Andromachi Athanasopouloua and Sue Dopson - at the University of London and Oxford University, respectively - sought to shed light on this current gap in our understanding by endeavoring to assess the industry across three simultaneous dimensions of coaching: (1) the who - i.e. the coach and who they are, (2) the what - i.e. what is the coach's agenda or framework, and (3) the how -i.e. what approach or modality do the coaches employ. In a comprehensive review article recently published in The Leadership Quarterly, the authors asked two broad questions prior to conducting their review: (1) How are coaching outcomes researched and what are the strengths and weaknesses of their research designs? and (2) What do we know about coaching outcomes and how and why do social/contextual factors affect these outcomes?
In concluding, the authors make six broad evidence-based recommendations for coaching practitioners: (1) Coaches should curiously inquire about the social context the coachee occupies prior to the beginning of the coaching session. That is, they should understand the rituals and routines, systems, structures, and power dynamics which characterize the organization, and use this information to shape the nature of the coaching session. Such a background understanding of social context can produce outcomes which connect the coachee's development across the individual, group/departmental and organizational levels (2) Coaches should explore the perceived 'demands' of the coachee’s job, and seek to establish whether these are based on constraints or choices, and whether they are real or imagined (3) Coaches themselves should be mindful of their own background assumptions and views about leadership in general, and determine whether these positions are in alignment with both the coachee's and the coachee's organization. This makes it easier to have meaningful, mutualistic discussions about the social and contextual challenges facing the coachee within their organization (4) Assessment instruments such as 360-degree feedback surveys should be administered - carefully and developmentally - in concert with a coaching engagement.

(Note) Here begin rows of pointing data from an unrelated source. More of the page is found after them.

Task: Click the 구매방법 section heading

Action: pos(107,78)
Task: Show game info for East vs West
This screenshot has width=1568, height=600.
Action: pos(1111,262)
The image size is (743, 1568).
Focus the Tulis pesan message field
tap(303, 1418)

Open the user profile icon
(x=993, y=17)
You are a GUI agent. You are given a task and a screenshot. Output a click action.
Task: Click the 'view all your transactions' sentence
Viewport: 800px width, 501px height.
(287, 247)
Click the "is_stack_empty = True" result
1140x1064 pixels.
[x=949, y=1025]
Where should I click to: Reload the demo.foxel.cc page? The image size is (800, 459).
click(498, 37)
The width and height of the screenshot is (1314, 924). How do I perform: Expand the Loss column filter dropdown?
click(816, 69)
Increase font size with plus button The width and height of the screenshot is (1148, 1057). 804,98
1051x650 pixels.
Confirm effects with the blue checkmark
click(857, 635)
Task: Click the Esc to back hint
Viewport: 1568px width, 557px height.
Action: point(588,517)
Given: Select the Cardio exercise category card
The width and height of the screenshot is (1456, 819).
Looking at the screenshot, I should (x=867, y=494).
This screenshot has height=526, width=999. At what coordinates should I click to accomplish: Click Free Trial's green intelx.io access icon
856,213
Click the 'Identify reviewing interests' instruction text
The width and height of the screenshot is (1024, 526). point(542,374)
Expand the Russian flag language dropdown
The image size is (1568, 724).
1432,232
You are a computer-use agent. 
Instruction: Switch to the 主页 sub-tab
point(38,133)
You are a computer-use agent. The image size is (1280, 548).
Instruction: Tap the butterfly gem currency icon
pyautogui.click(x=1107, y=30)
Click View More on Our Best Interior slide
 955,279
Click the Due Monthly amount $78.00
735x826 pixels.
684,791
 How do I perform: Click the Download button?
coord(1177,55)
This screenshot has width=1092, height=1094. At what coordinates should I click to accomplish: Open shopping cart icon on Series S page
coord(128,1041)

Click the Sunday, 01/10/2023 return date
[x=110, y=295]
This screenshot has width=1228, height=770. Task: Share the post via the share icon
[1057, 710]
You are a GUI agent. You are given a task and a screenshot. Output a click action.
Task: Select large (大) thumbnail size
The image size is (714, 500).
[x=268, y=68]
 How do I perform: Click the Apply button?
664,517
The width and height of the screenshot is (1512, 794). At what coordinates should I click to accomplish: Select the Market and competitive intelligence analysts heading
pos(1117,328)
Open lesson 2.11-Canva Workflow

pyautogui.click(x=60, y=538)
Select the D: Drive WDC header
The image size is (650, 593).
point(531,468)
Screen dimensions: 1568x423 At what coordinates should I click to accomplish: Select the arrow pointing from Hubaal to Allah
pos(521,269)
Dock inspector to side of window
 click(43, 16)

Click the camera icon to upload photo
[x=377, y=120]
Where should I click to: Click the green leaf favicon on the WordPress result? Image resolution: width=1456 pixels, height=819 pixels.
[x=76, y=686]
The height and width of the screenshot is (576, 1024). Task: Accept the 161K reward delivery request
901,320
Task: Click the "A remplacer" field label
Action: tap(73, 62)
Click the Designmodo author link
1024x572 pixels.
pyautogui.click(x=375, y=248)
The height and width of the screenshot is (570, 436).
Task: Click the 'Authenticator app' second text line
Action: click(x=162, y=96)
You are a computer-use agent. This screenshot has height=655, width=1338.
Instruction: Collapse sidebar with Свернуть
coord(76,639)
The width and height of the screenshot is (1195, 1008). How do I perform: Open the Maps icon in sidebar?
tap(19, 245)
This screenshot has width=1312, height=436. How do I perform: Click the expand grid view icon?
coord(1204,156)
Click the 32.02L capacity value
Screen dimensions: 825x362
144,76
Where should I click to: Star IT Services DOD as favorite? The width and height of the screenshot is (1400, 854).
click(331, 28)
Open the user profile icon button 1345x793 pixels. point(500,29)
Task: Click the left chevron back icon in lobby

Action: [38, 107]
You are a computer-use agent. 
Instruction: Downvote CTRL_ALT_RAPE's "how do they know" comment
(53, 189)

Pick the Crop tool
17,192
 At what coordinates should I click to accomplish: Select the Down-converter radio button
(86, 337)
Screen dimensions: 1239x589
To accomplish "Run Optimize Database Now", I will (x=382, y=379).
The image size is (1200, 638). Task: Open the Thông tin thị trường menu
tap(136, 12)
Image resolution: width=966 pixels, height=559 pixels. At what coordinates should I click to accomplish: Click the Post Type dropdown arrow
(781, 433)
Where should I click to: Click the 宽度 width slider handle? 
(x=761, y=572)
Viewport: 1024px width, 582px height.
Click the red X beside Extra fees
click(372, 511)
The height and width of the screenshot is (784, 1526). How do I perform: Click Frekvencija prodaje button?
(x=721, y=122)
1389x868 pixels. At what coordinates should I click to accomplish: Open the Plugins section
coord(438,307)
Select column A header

Such instruments should ensure at least a partial focus on the coachee's strengths, and not merely on their deficits. Reviewing feedback from others about what they appreciate in the coachee can set the stage for a greater sense of empowerment on the coachee's part (5) Coaches should explore how their perceived social desirability, and the relational benefits they feel they may reap from being coached, relate to their inclination and motivation to mastering new leadership skills, seeking new knowledge, and embracing a personal ethos of achievement in general. Coaches should explore how whether social perceptions and social success influence the coachee's capacity for achieving key coaching outcomes, and should also mindfully self-reflect on whether these same forces influence their own approach to mastery and knowledge acquisition (6) Practitioners should explore ways that coaching can be integrated with other leadership development initiatives - such as management training and other leadership programs - in order to produce stronger developmental outcomes than coaching as a standalone practice.
Athanasopoulou, A., & Dopson, S. (2018). A systematic review of executive coaching outcomes: Is it the journey or the destination that matters the most? The Leadership Quarterly, 29(1), 70-88.